Representatives from the Massachusetts Bar Association's Criminal Justice Section Council testified on behalf of the MBA at the June 5 hearing of the Joint Committee on the Judiciary, which focused on criminal justice reform.

According to the State House News Service, the Judiciary Committee's hearing agenda included 96 bills dealing with criminal procedure. Committee co-chair Sen. Will Brownsberger said most of the testimony dealt with what he deemed the "collateral consequences" of justice system involvement, like changes to the bail system and criminal records. The MBA representatives testified on seven of the proposed bills.

Peter Elikann, former chair and current member of the MBA's Criminal Justice Section, testified in support of S. 755 (Act Restricting Fine Time Sentences) and S. 777 (Act To Reduce the Criminalization Of Poverty). Regarding S. 777, he said the ability for judges to waive fines for indigent defendants who cannot afford them is on the cusp of a national trend.

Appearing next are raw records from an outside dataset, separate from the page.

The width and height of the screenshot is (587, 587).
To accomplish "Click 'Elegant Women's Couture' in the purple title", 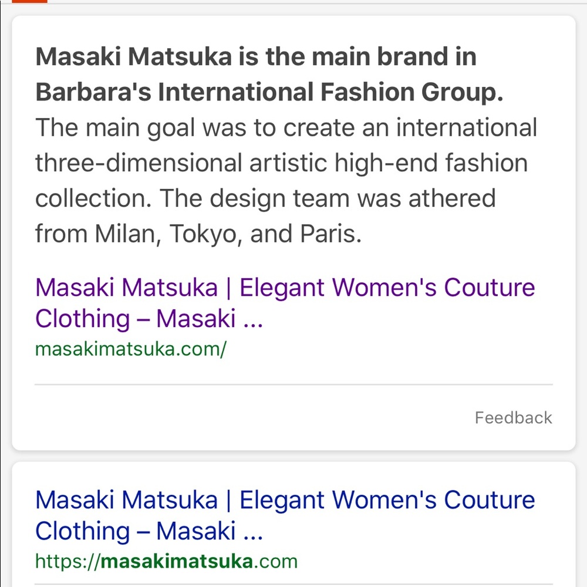I will [x=387, y=288].
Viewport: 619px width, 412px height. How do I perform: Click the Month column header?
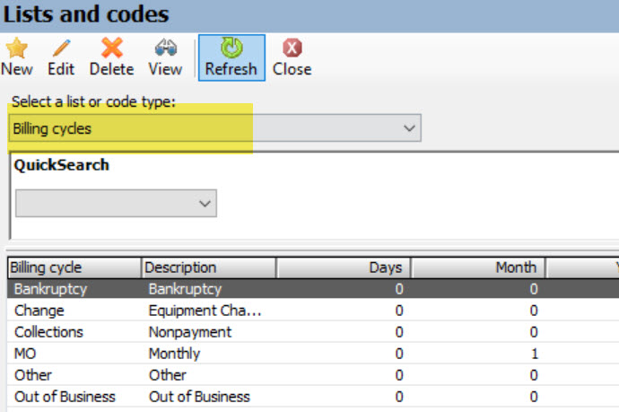(478, 267)
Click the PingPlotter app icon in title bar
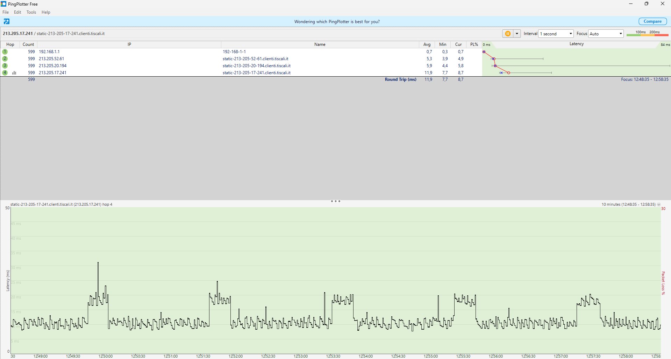This screenshot has height=359, width=671. [3, 4]
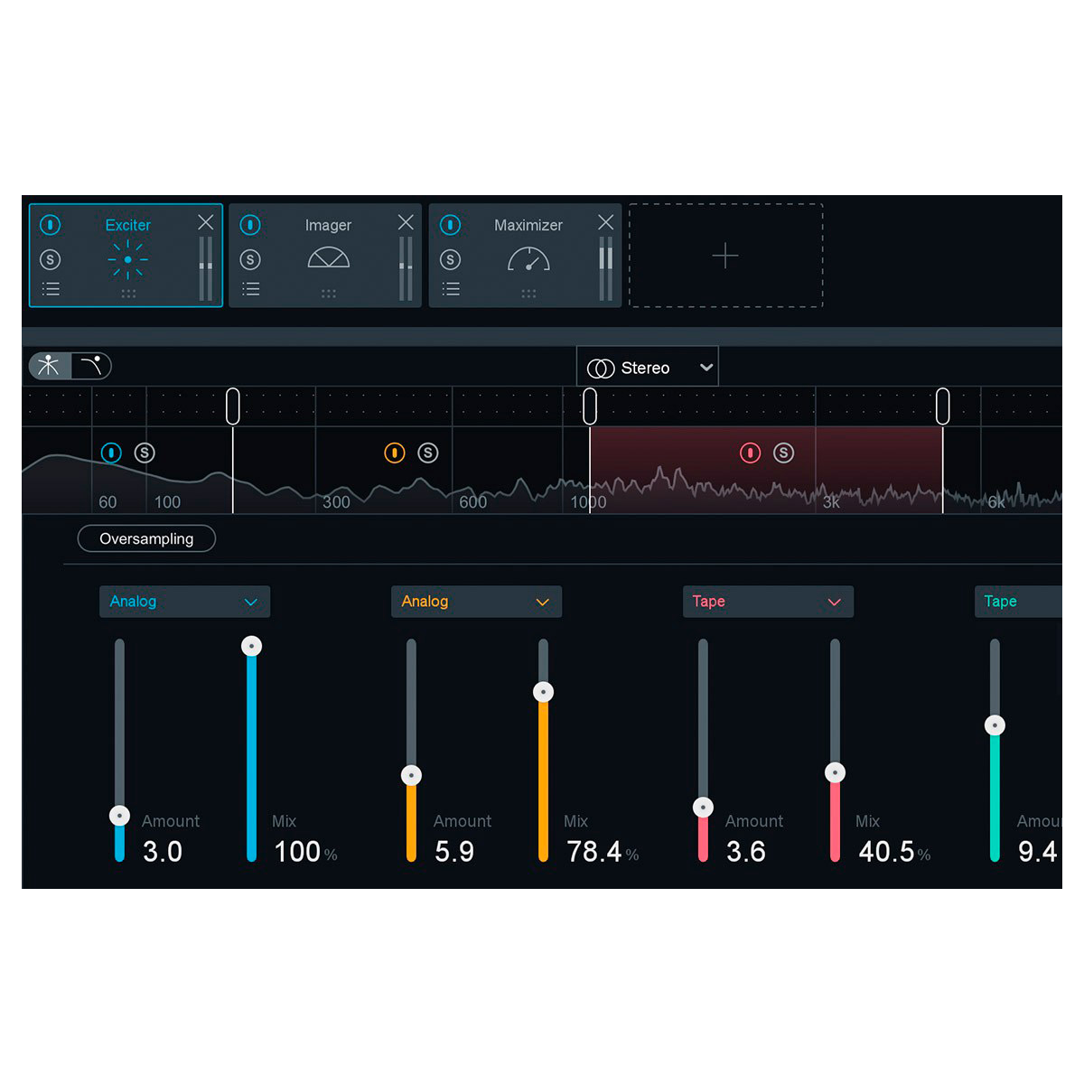Toggle the Imager module power button
The image size is (1084, 1084).
click(x=250, y=225)

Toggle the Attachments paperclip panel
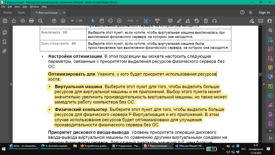click(x=5, y=51)
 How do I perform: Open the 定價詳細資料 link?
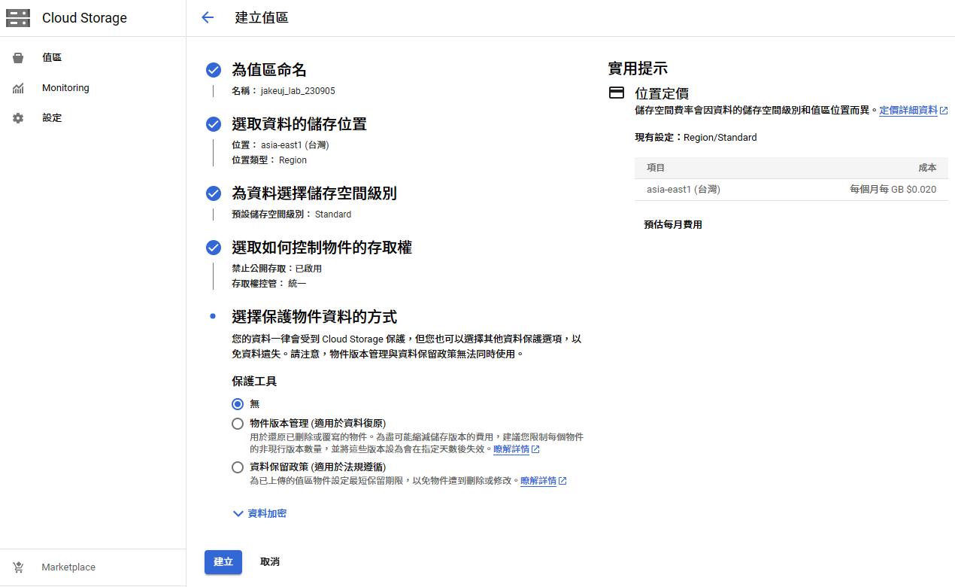point(908,111)
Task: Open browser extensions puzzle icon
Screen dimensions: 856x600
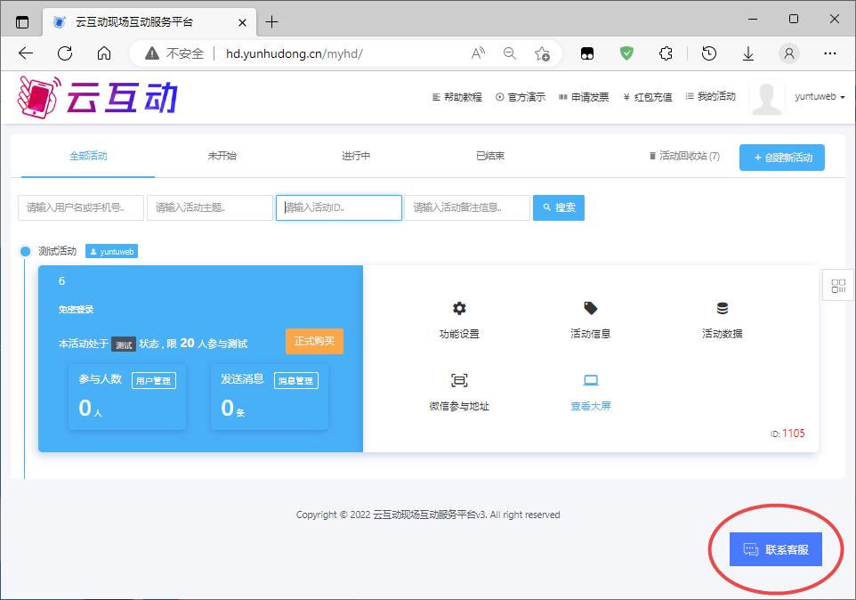Action: point(666,53)
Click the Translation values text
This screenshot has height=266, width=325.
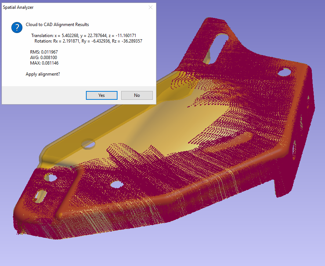[84, 35]
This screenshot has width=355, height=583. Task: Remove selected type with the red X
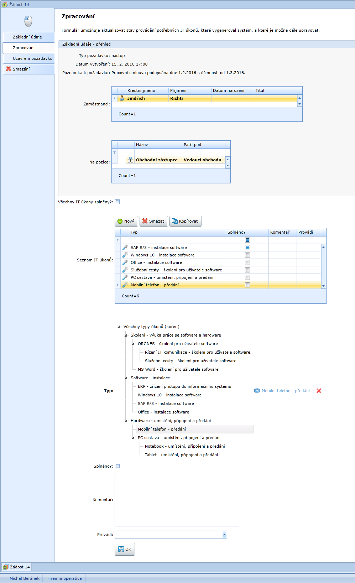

Charu Amrita Verma of the Committee for Public Counsel Services, who is a member of the MBA's Criminal Justice Section Council, testified in support of S. 802 (Act Relative to Probation Surrender) and S. 827 (Act Relative to Review of Bail for Inability to Pay). He expressed the MBA's concerns with S. 834 (An Act Reforming Pretrial Process), noting its assessment tools were "too cookie cutter."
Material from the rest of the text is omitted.